Learning Disability Today
Supporting professionals working in learning disability and autism services

Living with epilepsy and learning disability: Hugh’s story

Out of every 100 people with a learning disability, around 22 also have epilepsy. This means epilepsy affects about one in five people with a learning disability.

Research shows that while just 30% of people in the general population with epilepsy have seizures when taking medication, this jumps to 70% for those with a learning disability, highlighting the need for additional support.

For people with both learning disabilities and epilepsy, seizures can be severe, frequent and difficult to control with medication. As a result, epilepsy can have a significant negative impact on their day-to-day lives, and can result in increased hospital admittances, health and social care costs and mortality.

Emma’s story: living with uncontrolled epilepsy

My son, Hugh, was a year old when he was diagnosed with epilepsy and I welcomed the news with a sigh of relief. Here, finally, was an explanation for the skills he’d been losing, for the delays in his development, for the acute life-threatening episodes that were landing him in resus as often as twice a week.

The journey to diagnosis wasn’t plain sailing. These episodes didn’t look like seizures – not like the seizures I’d read about online anyway. They also didn’t sound like seizures – not to the doctors who took notes as I shakily recounted events. The four previous EEGs (an electroencephalogram which captures electrical activity in the brain) had failed to capture any seizure activity at all.

In desperation, I began videoing the episodes, and these, combined with a four-day ambulatory EEG, where Hugh came home from hospital with the wires still attached to him, finally led to the diagnosis of epilepsy.

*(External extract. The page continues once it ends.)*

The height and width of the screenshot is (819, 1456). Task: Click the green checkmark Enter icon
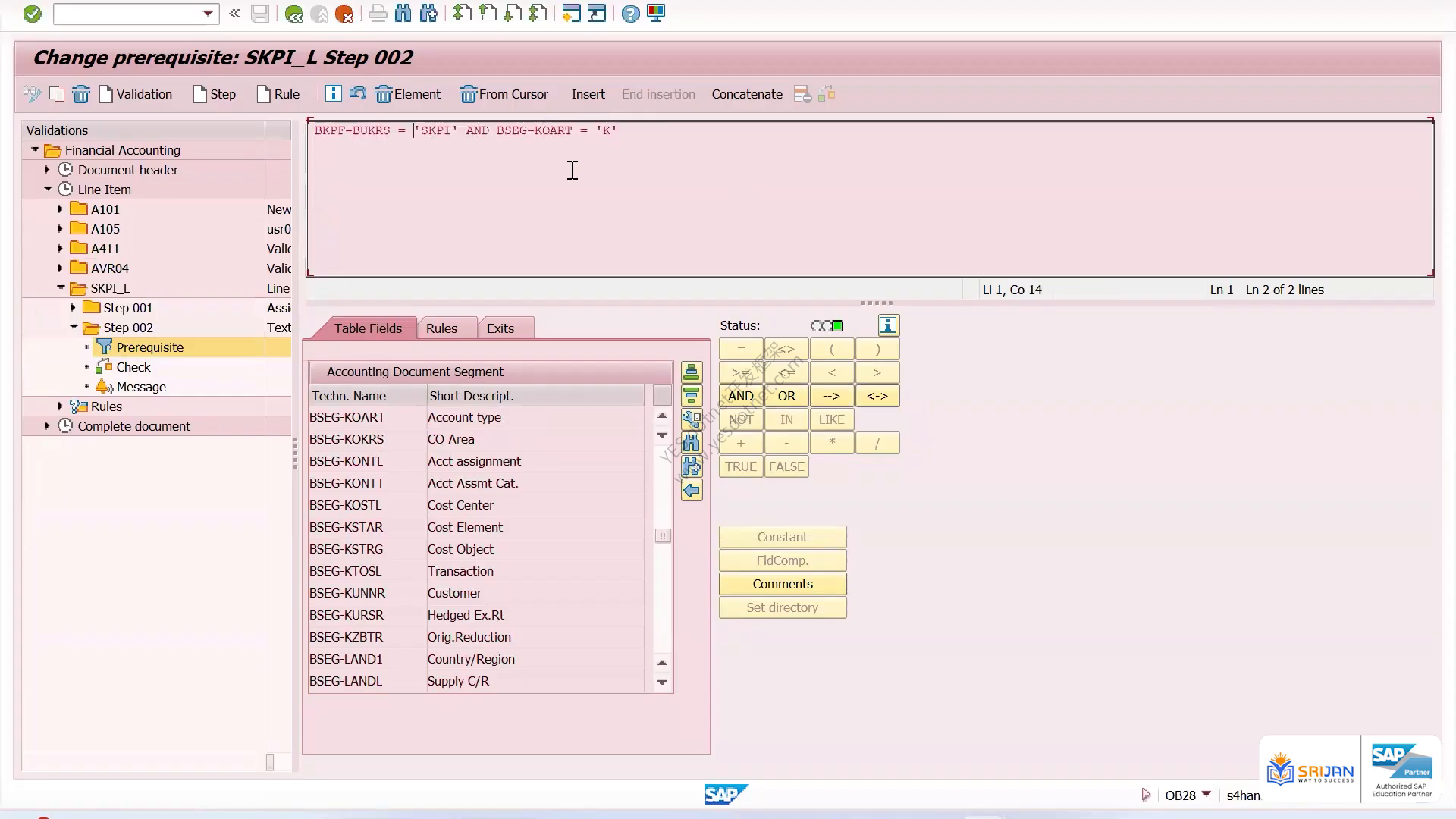coord(32,14)
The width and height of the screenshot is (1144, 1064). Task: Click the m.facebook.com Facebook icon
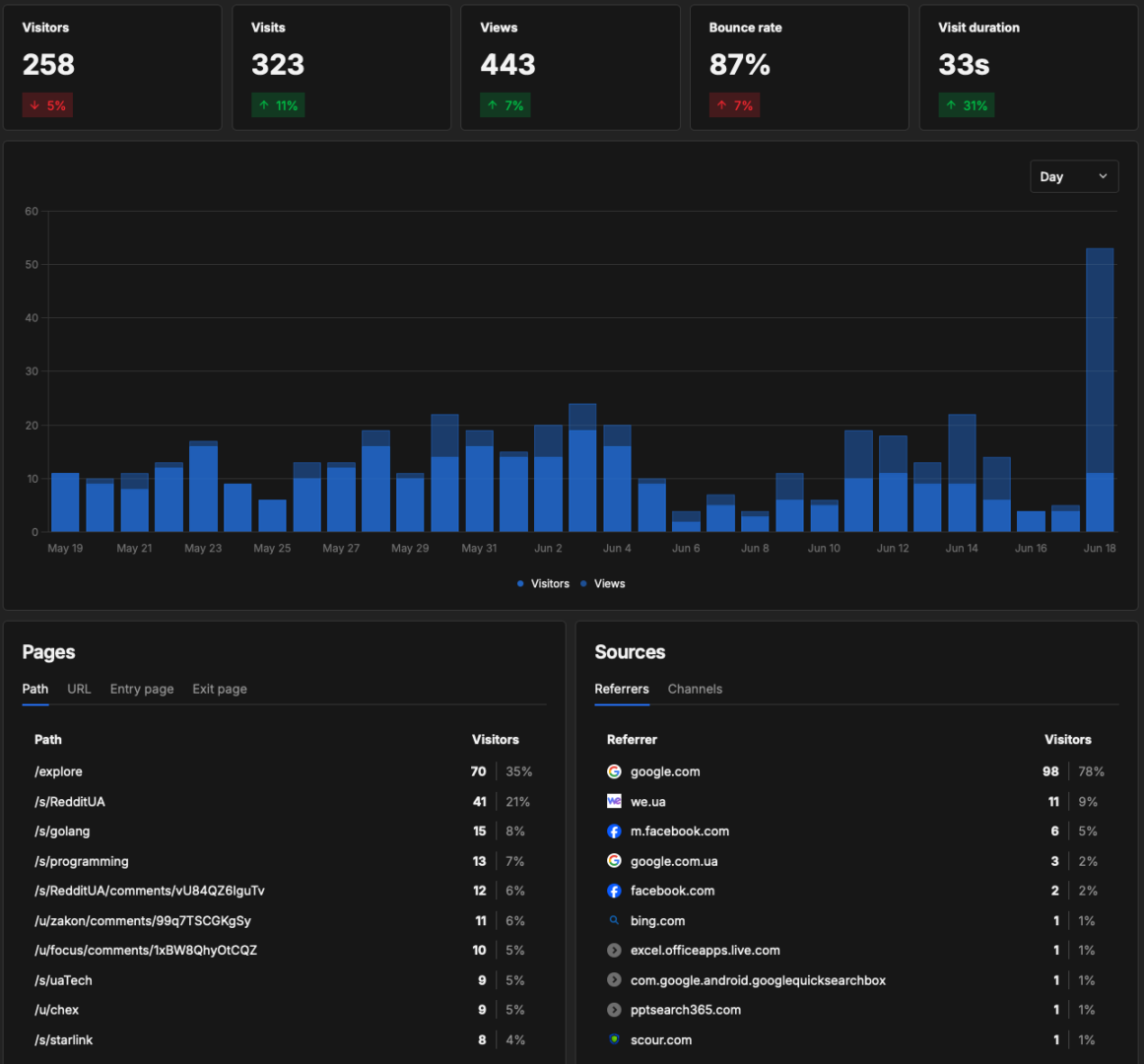tap(614, 831)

Relief. We could begin treatment. Life could resume again.

 

Emma and Hugh Murphy

 

Drug resistant epilepsy: what next?

What I didn’t know then, although I’m painfully aware of now, is that only two thirds of people with epilepsy can control their seizures through medication. For the rest, with ‘medically intractable’ or drug resistant epilepsy, life can be somewhat more complicated.

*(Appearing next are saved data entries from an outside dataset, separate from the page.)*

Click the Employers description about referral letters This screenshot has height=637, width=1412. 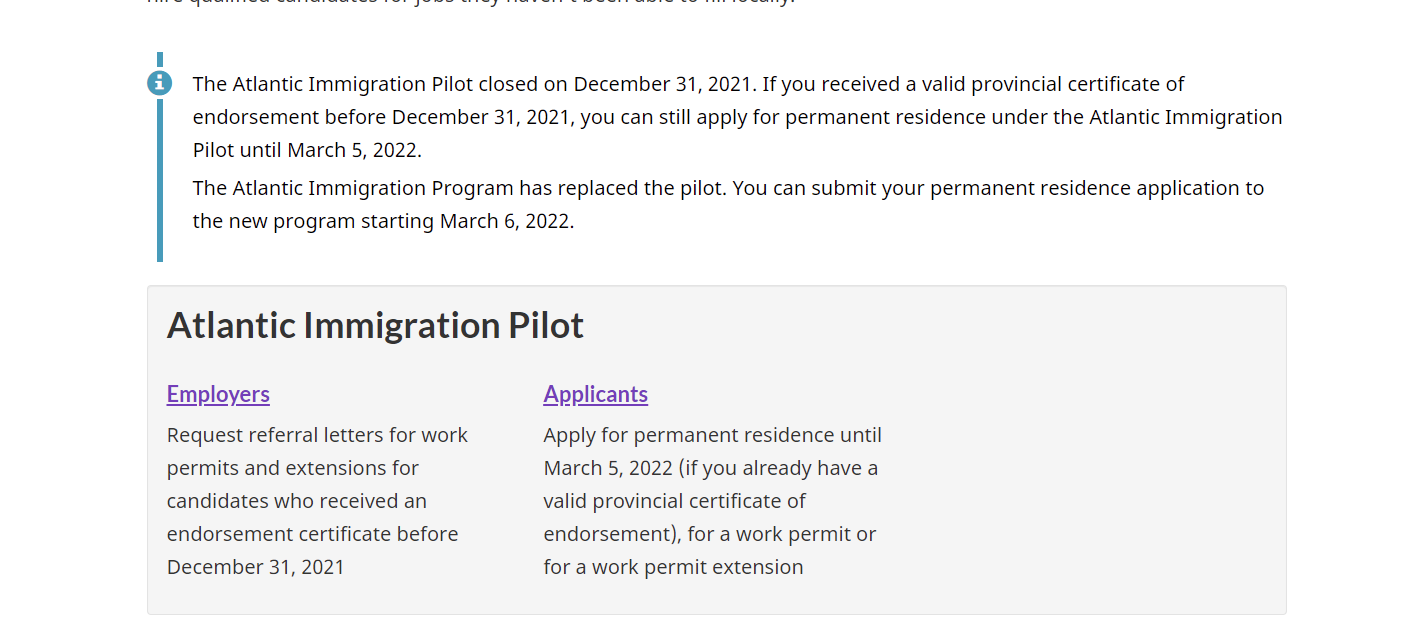pos(317,501)
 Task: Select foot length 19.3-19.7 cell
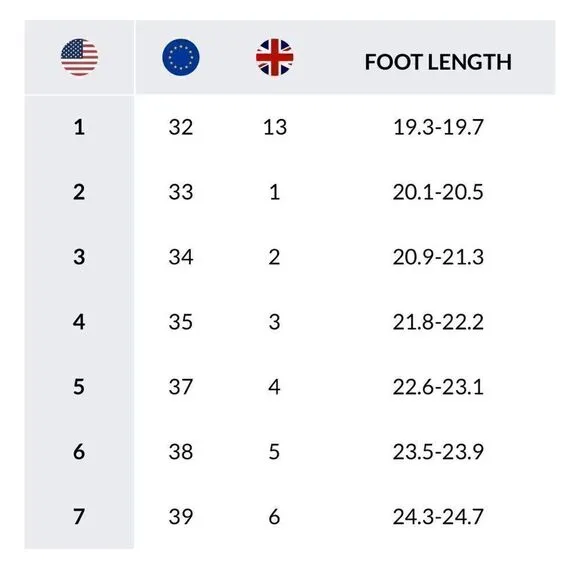[438, 127]
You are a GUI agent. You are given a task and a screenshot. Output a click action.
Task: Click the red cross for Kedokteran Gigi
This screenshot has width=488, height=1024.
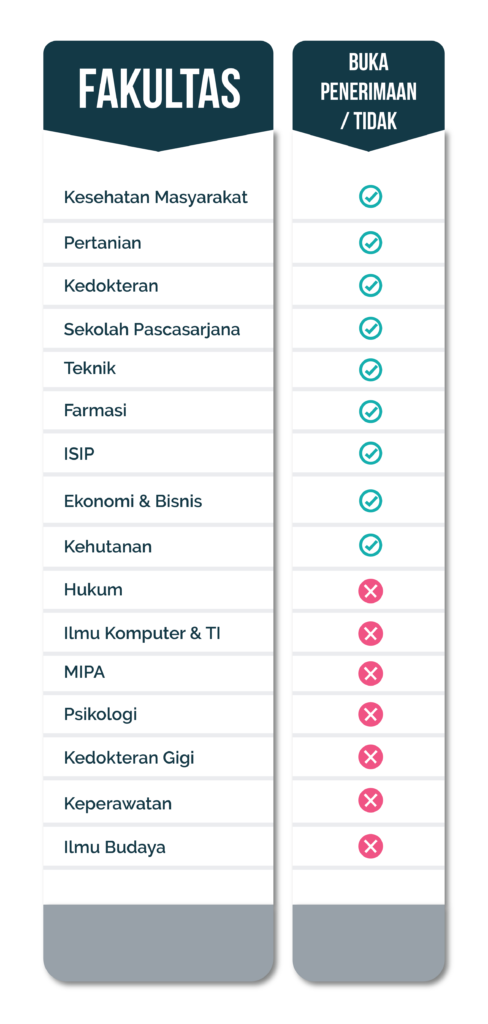[370, 758]
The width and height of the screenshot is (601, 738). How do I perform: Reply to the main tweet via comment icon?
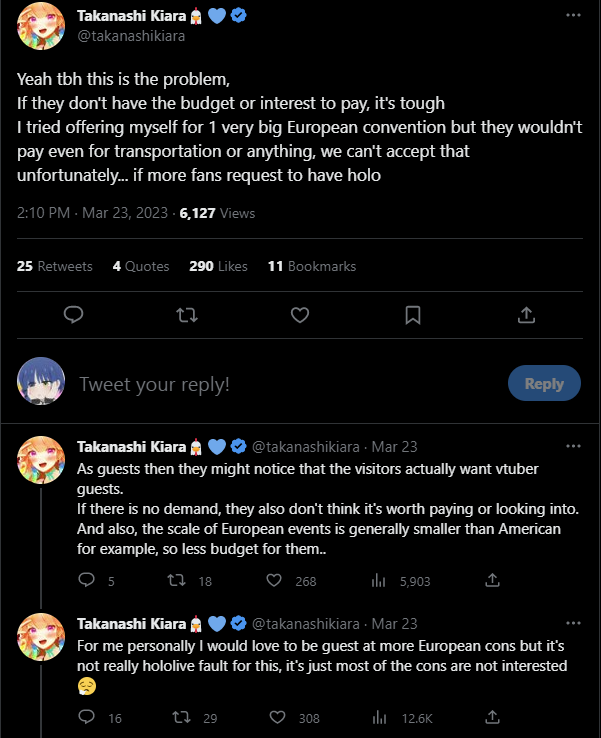(72, 315)

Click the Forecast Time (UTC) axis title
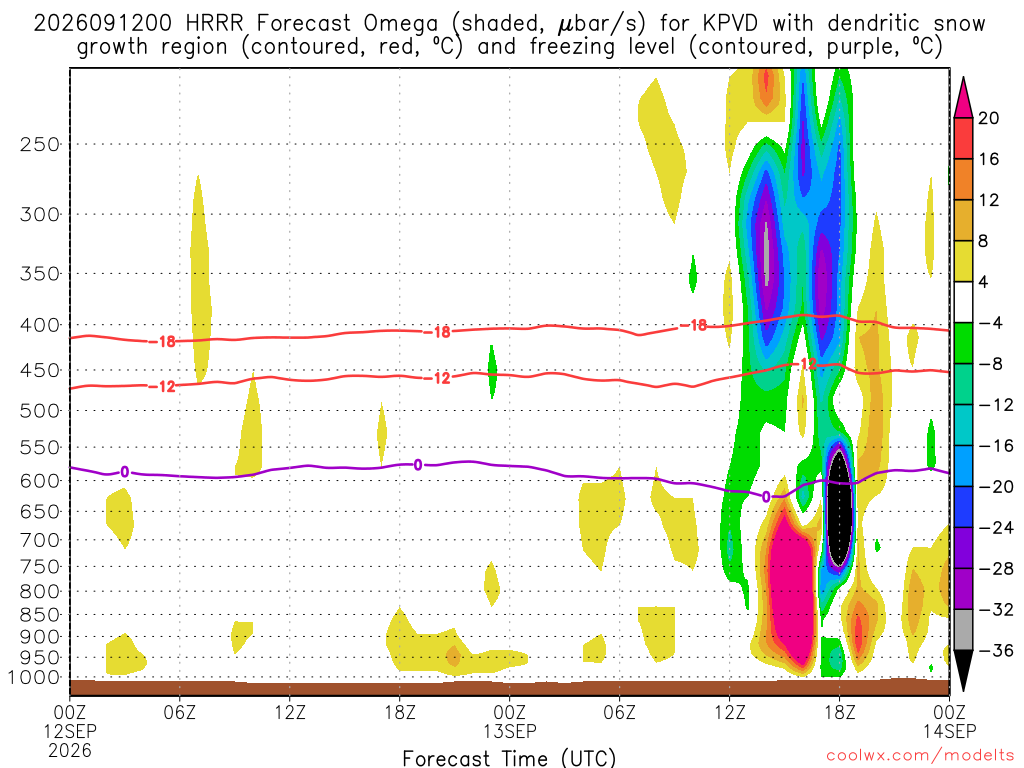click(509, 758)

Once two anti-epileptic drugs have been tried and failed to adequately control a person’s epilepsy, the chance of finding one that will become less likely. Furthermore, the possibility of success decreases with each subsequent drug tried. Hugh tried seven different anti-epileptic drugs, in a variety of combinations, before he was finally classified as having medically intractable epilepsy.

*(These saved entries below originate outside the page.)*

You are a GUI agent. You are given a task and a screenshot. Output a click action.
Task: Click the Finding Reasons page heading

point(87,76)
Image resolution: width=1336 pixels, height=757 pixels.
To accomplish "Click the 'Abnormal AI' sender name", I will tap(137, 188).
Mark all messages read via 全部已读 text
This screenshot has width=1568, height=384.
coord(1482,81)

The process of weaning off drugs and reintroducing others is slow and painstaking. I had a spreadsheet detailing the different doses of drugs needed on any given day. They changed week to week. As we reached the required level of each drug in his system, we’d hope for an improvement, but rapidly our optimism would disappear as the seizures continued to ravage his brain and body with alarming frequency and ferocity.

The side effects of the drugs were sometimes as awful as the seizures themselves, causing problems with his breathing, agitation and inconsolable crying or perhaps worst, robbing Hugh of any spark of life, leaving him unresponsive and a shell of the boy that we knew.

A prolonged stint, heavily sedated, in the high dependency unit led to the decision to try something else.

Can the ketogenic diet reduce seizure frequency?

The ketogenic diet, a high fat, low carbohydrate diet is offered as a treatment for epilepsy in most teaching hospitals in cities in the UK. Although theories about why it works vary, it is thought that by forcing the body to use fat, instead of carbohydrates, as a source of energy, it mimics starvation. This produces ketones which appear to have an anti epileptic effect on the brain. We are lucky enough to live close to a major children’s hospital and, rapidly running out of alternatives, were offered a trial.

The decision to start the diet was, for us, an easy one to make. Hugh’s seizures were so awful that we were willing to try anything. In addition, since Hugh was tube fed by this stage, having lost the ability to swallow safely following a rather nasty period of status epilepticus, it would be easy to control his intake of carbohydrates and we needn’t worry about how palatable the food would be – concerns other parents often raise.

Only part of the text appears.